2, Laboratoire de Physicochimie des Polymères et des Interfaces, Cergy, , France
Poly(3,4-ethylenedioxythiophene): polystyrene sulfonate (PEDOT:PSS) is a potential candidate as a transparent soft conducting electrode for electronic and bio-electronic devices. It has also recently emerged as a potentially stretchable electrode when prepared under certain conditions. Despite a significant growth of the interest in this material, there is still significant debate about the causes and mechanisms involved in significant conductivity improvements in PEDOT:PSS films when processed in presence of certain additives, such as dimethylsulfoxide (DMSO) and Zonyl-FS300. Understanding the effects of these additives is crucial to further progress in the field, as it pertains to the design of even better electrode materials with finely tuned functionalities.

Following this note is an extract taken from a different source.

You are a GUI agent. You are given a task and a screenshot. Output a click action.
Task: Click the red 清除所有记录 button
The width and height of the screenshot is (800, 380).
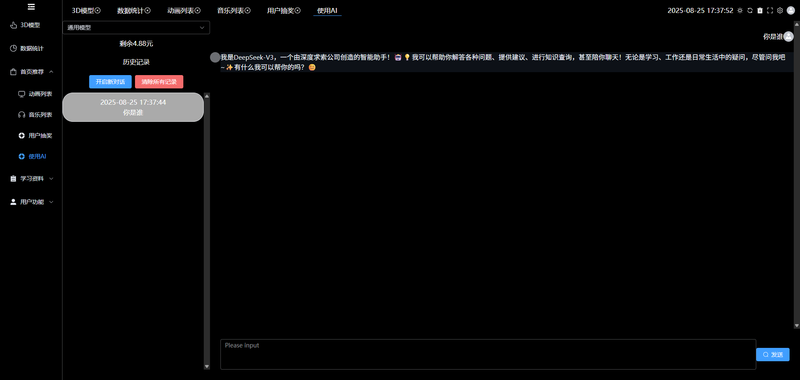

The addition of DMSO co-solvent significantly improved the conductivity and the carrier concentration by several orders of magnitude, as confirmed by Hall effect transport measurements. Addition of the Zonyl elastomer also improved the electrical properties, but to a slightly lesser extent. Importantly, it softens PEDOT:PSS significantly by reducing its Young’s modulus by more than an order of magnitude, making it increasingly stretchable and mechanically compliant. We show that these benefits can be combined to achieve excellent electrical, optical and mechanical properties. To understand the effect of these additives in isolation and in combination with each other, we have investigated the relationship between the transport properties of PEDOT:PSS and the morphology and microstructure of these films by performing atomic force microscopy (AFM) and grazing incidence wide-angle X-ray scattering (GIWAXS). Our analysis reveals distinctive impact of the two additives on the PEDOT and PSS components in the solid-state PEDOT:PSS films. The DMSO enhances the aggregation of PEDOT, while Zonyl introduces order into PSS domains. Both additives induce fibrillar formation in the film and the combination of the two additives only enhances the fibrillary nature and the aggregations of both PEDOT and PSS components of the film. In-situ GIWAXS investigation performed during the spin-coating and annealing steps showed that the presence of the additives influenced the aggregation behaviors of the PEDOT and PSS components directly during the transition from wet to dry film, i.e., during solvent removal, and do not evolve further during subsequent annealing. These results indicate that the additives directly influence the self-assembly behaviors of PEDOT and PSS during the ink-to-solid phase transformation.